Chez XR, l’activisme clé en main

Iris BRONNER et Yasmine GUÉNARD-MONIN

Pour Extinction rebellion, la lutte pour le climat passe par la démocratisation de l’activisme. Formations juridiques, stages de désobéissance civile : le jeune mouvement dispose de tout un arsenal pour aguerrir ses recrues.

Ezio exécute pour la première fois l'action baptisée “Rebellion of One” sur le pont Royal à Strasbourg, le 10 décembre 2021. © Yasmine GUÉNARD-MONIN

Assis au milieu de la route en plein centre-ville, le visage impassible, un jeune homme semble sourd aux klaxons et aux invectives des automobilistes. Les phares d’une voiture bloquée devant lui jettent une lumière crue sur sa pancarte : “J’ai peur de l’avenir à cause des crises écologiques.” Sur le trottoir, Kaito*, 26 ans, surveille la scène au milieu des badauds interloqués. Engagé depuis trois semaines, il participe à sa première action au sein d’Extinction rebellion (XR).

C’est l’une des spécificités de ce mouvement international non-violent, né à Londres en novembre 2018 : les nouveaux sont aussi légitimes que les activistes expérimentés à participer aux actions de désobéissance civile visant à alerter sur les crises écologiques. Chez XR, les rôles tournent et les chefs ne le restent que le temps d’une action. L’horizontalité du mouvement tranche avec l’organisation hiérarchique de groupes écologistes historiques comme Greenpeace et Alternatiba.

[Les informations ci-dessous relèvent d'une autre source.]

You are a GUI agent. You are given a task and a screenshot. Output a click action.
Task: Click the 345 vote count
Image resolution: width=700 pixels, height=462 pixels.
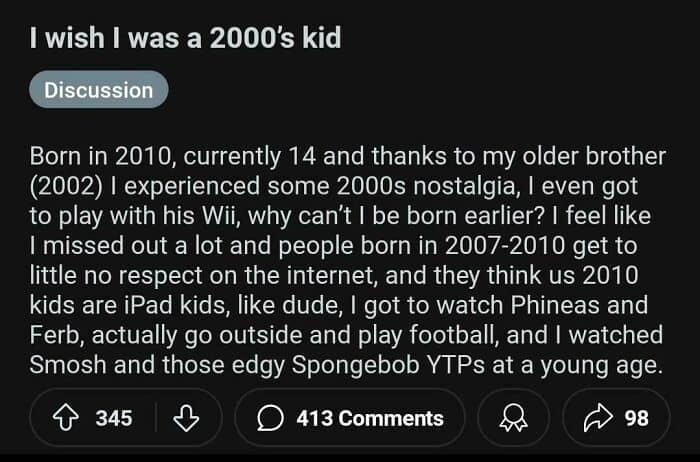(114, 418)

Le partage des responsabilités implique une préparation étendue à tous les membres, dont beaucoup sont des néophytes de la subversion.

Des codes à maîtriser

Cet apprentissage commence dès la réunion d’accueil. Au fond d’un bar bondé, deux militants surnommés Goodall et Yukio attendent cinq personnes, âgées de 19 à 32 ans. Certaines ont déjà milité au sein de mouvements écologistes, d’autres jamais, mais toutes sont convaincues de “l’urgence d’agir”. Une à deux fois par mois, le groupe strasbourgeois présente la structure aux nouvelles recrues et leur transmet les bases de l’activisme autour de bières et de cafés.

Le réchauffement climatique et la destruction des écosystèmes sont expédiés en quelques minutes. La première leçon porte sur les gestes “facilitateurs”, qui permettent de commenter une discussion sans l’interrompre : avancer la paume de la main pour demander la parole, agiter les deux mains en guise d’approbation, faire un triangle au-dessus de sa tête pour réclamer le silence… “Vous avez des pictogrammes pour aider à les mémoriser ?”, s’inquiète une participante. Yukio la rassure : “Ça rentre vite, et on fait un petit rappel avant les réunions quand il y a des nouveaux.”

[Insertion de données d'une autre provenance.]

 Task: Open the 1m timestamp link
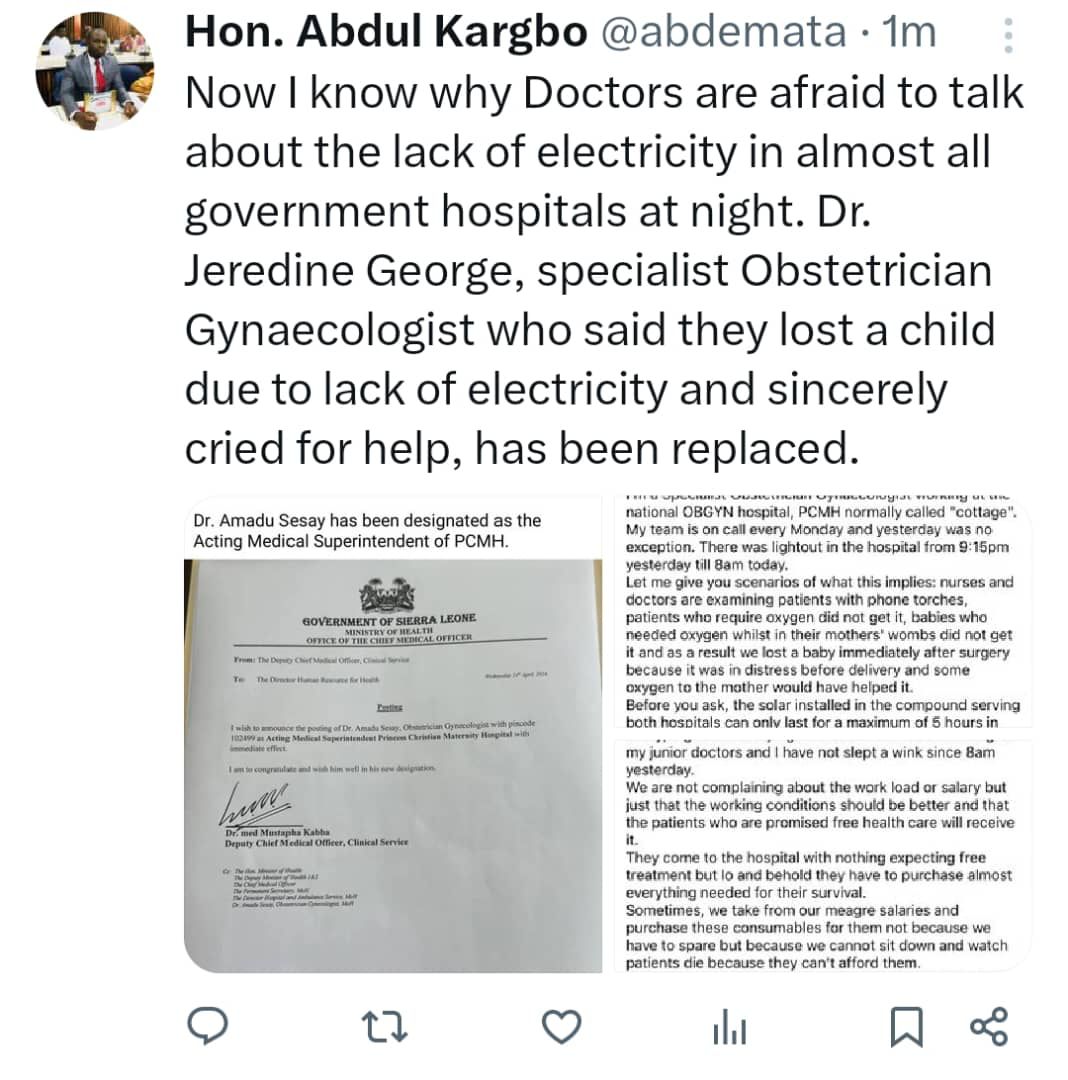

Réunion d'accueil dans un bar strasbourgeois. Goodall présente les revendications d'XR, comme la neutralité carbone en 2025. © Yasmine GUÉNARD-MONIN

Photos à l’appui, Goodall détaille ensuite l’organisation du groupe local, qui compte environ 25 membres. Les formateurs s’attardent sur les outils de sécurité numérique qu’ils privilégient et sur le comportement pacifique à adopter en cas d’arrestation. Les élèves sont conquis. “Je trouve très chouette que vous soyez directement rentrés dans du concret”, salue l’un d’eux à l’issue des deux heures d’écoute.

Désobéir, mode d’emploi

La réunion d’accueil donne un avant-goût du panel de formations proposées par XR. Les arrivants disposent d’une palette de cours, stages et ateliers pour enfiler le costume du parfait activiste. Couper la circulation sur un pont ou une route ne s’improvise pas. Les groupes locaux d’XR, autonomes, organisent donc régulièrement des formations à la désobéissance civile en s'inspirant d’autres mouvements militants comme les Faucheurs volontaires.

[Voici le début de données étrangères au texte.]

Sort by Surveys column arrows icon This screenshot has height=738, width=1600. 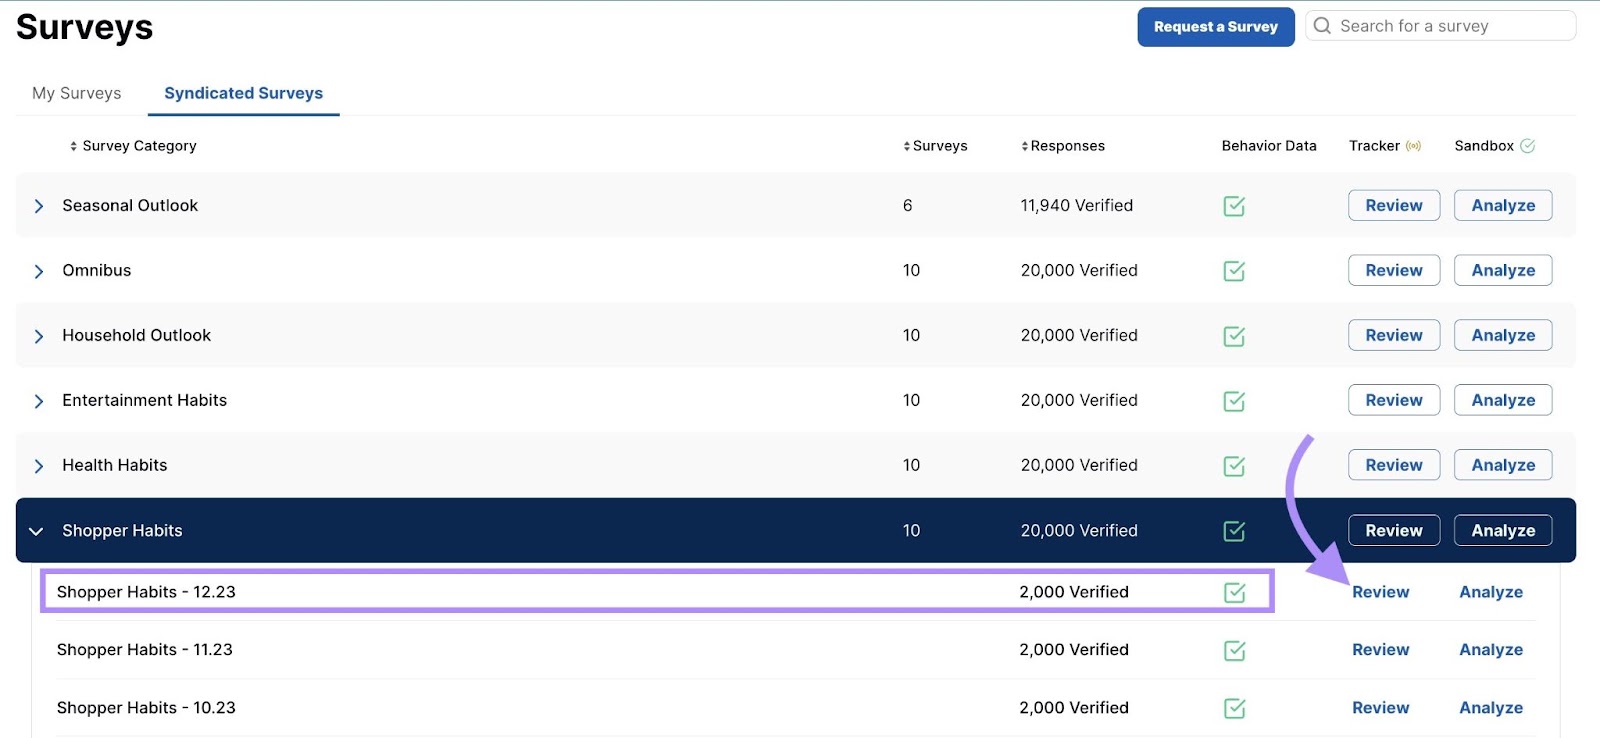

Dans un hangar abandonné de la région parisienne, Rakmi forme une dizaine d’apprentis activistes. Après avoir brisé la glace avec une discussion sous forme de jeu sur la définition de la violence et de la non-violence, place à la simulation du jour. Une équipe doit bloquer un pont. Une autre incarne les forces de l’ordre. Position de la tortue avec les membres emmêlés ou technique du poids mort, chacun s’essaye, avec plus ou moins d’aisance, aux pratiques que vient de leur enseigner le jeune formateur. “Ici, c’est un espace sécurisant qui leur permet de savoir dans quoi ils s’engagent et d’aborder les choses plus sereinement le jour venu”, justifie Rakmi. L’ambiance décontractée témoigne du caractère fictif des mises en situation. La réalité, elle, peut s’avérer violente.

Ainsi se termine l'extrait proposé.